Once you find the line below that contains "Image resolution: width=1136", write it out along with every later line exactly as given, stopping only when the records end. Omit the pictures.

(Stored data entries)
- - - -
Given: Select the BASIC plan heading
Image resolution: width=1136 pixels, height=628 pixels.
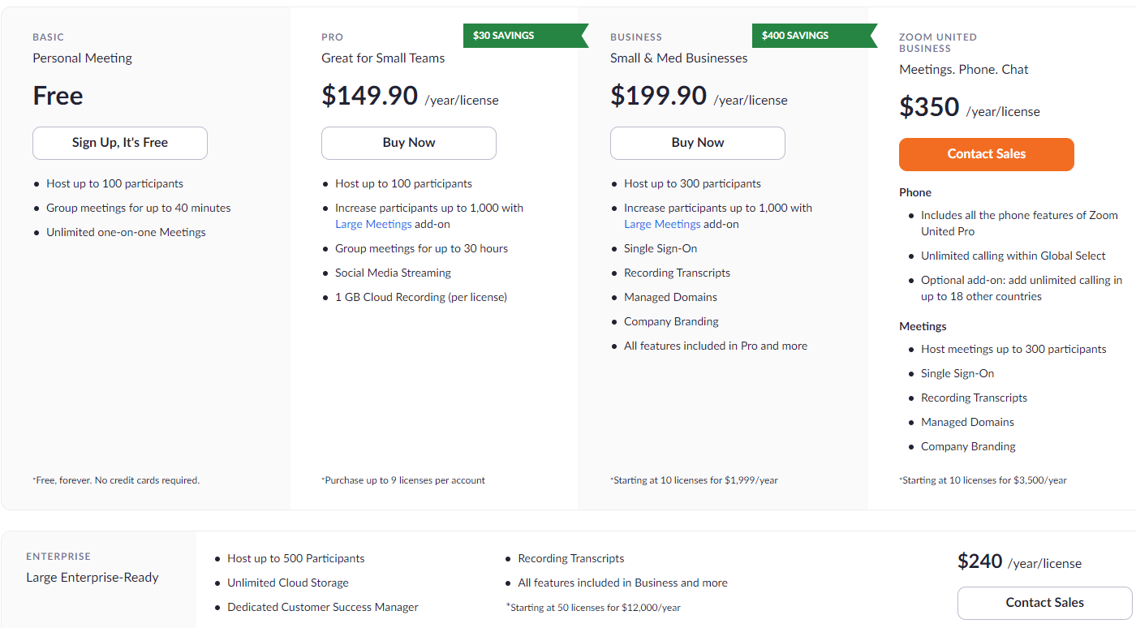Looking at the screenshot, I should (x=48, y=37).
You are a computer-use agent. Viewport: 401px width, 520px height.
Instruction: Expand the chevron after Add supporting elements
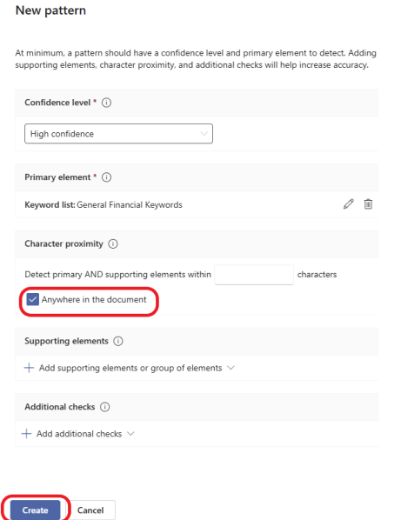click(x=231, y=368)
- - - -
**Exercise answer**
Image resolution: width=1136 pixels, height=628 pixels.
Looking at the screenshot, I should (x=48, y=37).
You are a computer-use agent. Viewport: 401px width, 520px height.
Instruction: Expand the chevron after Add supporting elements
click(x=231, y=368)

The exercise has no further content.